Elementary mathematics needs to be understood in the right way, and the entire subject needs to be rebuilt so that it makes complete sense right from the beginning, without any use of dubious philosophical assumptions about infinite sets or procedures. Show me one fact about the real world (i.e. applied maths, physics, chemistry, biology, economics etc.) that truly requires mathematics involving `infinite sets'! Mathematics was always really about, and always will be about, finite collections, patterns and algorithms. All those theories, arguments and daydreams involving `infinite sets' need to be recast into a precise finite framework or relegated to philosophy. Sure it's more work, just as developing Schwartz's theory of distributions is more work than talking about the delta function as `a function with total integral one that is zero everywhere except at one point where it is infinite'. But Schwartz's clarification inevitably led to important new applications and insights.
If such an approach had been taken in the twentieth century, then (at the very least) two important consequences would have ensued. First of all, mathematicians would by now have arrived at a reasonable consensus of how to formulate elementary and high school mathematics in the right way. The benefits to mathematics education would have been profound. We would have strong positions and reasoned arguments from which to encourage educators to adopt certain approaches and avoid others, and students would have a much more sensible, uniform and digestible subject.
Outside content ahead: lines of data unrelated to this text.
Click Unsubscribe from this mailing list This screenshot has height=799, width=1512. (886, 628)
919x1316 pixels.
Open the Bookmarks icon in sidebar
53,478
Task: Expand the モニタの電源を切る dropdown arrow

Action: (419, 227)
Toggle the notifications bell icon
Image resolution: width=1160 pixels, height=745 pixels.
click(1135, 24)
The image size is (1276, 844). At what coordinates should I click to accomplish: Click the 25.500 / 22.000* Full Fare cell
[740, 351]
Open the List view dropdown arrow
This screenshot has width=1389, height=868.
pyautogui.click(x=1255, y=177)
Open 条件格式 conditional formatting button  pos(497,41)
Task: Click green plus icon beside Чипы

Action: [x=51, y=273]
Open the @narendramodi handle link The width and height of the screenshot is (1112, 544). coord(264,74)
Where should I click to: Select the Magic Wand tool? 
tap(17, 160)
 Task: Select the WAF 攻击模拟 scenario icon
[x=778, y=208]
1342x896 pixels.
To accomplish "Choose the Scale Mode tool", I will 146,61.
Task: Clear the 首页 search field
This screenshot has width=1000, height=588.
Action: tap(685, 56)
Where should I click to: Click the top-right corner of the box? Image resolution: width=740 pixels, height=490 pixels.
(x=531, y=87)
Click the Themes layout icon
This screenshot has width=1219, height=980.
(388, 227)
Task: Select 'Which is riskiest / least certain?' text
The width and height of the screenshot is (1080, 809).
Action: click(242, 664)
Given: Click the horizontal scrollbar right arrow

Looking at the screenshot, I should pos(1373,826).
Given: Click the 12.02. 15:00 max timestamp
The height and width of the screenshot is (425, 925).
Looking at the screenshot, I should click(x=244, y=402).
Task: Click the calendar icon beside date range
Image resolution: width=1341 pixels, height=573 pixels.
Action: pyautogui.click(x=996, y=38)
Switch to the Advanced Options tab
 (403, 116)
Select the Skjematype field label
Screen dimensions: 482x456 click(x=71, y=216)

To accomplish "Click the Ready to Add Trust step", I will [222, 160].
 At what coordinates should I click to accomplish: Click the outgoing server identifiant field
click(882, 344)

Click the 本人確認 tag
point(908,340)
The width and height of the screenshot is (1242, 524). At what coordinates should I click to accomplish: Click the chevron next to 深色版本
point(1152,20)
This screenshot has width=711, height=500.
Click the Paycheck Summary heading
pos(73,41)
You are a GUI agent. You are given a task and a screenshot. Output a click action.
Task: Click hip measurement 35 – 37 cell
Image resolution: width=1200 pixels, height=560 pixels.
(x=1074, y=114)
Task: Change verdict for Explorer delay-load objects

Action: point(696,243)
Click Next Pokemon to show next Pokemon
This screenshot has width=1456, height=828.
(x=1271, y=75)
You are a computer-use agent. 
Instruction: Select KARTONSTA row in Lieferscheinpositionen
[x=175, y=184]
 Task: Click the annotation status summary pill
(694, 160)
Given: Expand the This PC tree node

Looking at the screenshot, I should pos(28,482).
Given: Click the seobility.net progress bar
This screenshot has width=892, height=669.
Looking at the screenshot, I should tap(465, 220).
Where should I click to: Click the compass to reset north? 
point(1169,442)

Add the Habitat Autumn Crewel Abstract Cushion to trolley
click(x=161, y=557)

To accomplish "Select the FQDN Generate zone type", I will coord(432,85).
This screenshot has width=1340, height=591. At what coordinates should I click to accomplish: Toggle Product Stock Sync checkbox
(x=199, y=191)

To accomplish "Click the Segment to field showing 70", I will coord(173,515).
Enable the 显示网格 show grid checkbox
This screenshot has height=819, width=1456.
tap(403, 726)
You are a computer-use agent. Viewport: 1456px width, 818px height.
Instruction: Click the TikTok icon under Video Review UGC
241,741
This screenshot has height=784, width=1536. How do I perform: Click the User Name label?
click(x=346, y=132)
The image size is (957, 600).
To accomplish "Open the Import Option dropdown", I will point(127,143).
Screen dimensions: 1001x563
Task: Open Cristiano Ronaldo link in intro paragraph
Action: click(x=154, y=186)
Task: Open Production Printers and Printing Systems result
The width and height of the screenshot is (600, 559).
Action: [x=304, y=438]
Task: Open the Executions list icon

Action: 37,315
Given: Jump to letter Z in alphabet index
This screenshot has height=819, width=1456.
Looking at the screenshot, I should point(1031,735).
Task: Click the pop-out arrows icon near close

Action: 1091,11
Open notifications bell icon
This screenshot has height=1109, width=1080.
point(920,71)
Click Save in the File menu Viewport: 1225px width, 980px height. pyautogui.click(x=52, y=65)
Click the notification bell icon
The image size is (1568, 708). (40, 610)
The second benefit would have been that our ties to computer science would be much stronger than they currently are. If we are ever going to get serious about understanding the continuum---and I strongly feel we should---then we must address the critical issue of how to specify and handle the computational procedures that determine points (i.e. decimal expansions). There is no avoiding the development of an appropriate theory of algorithms. How sad that mathematics lost the interesting and important subdiscipline of computer science largely because we preferred convenience to precision!
So, is it time to rethink how we teach mathematics and, if Wildberger is right, perhaps open the field to more and better mathematicians?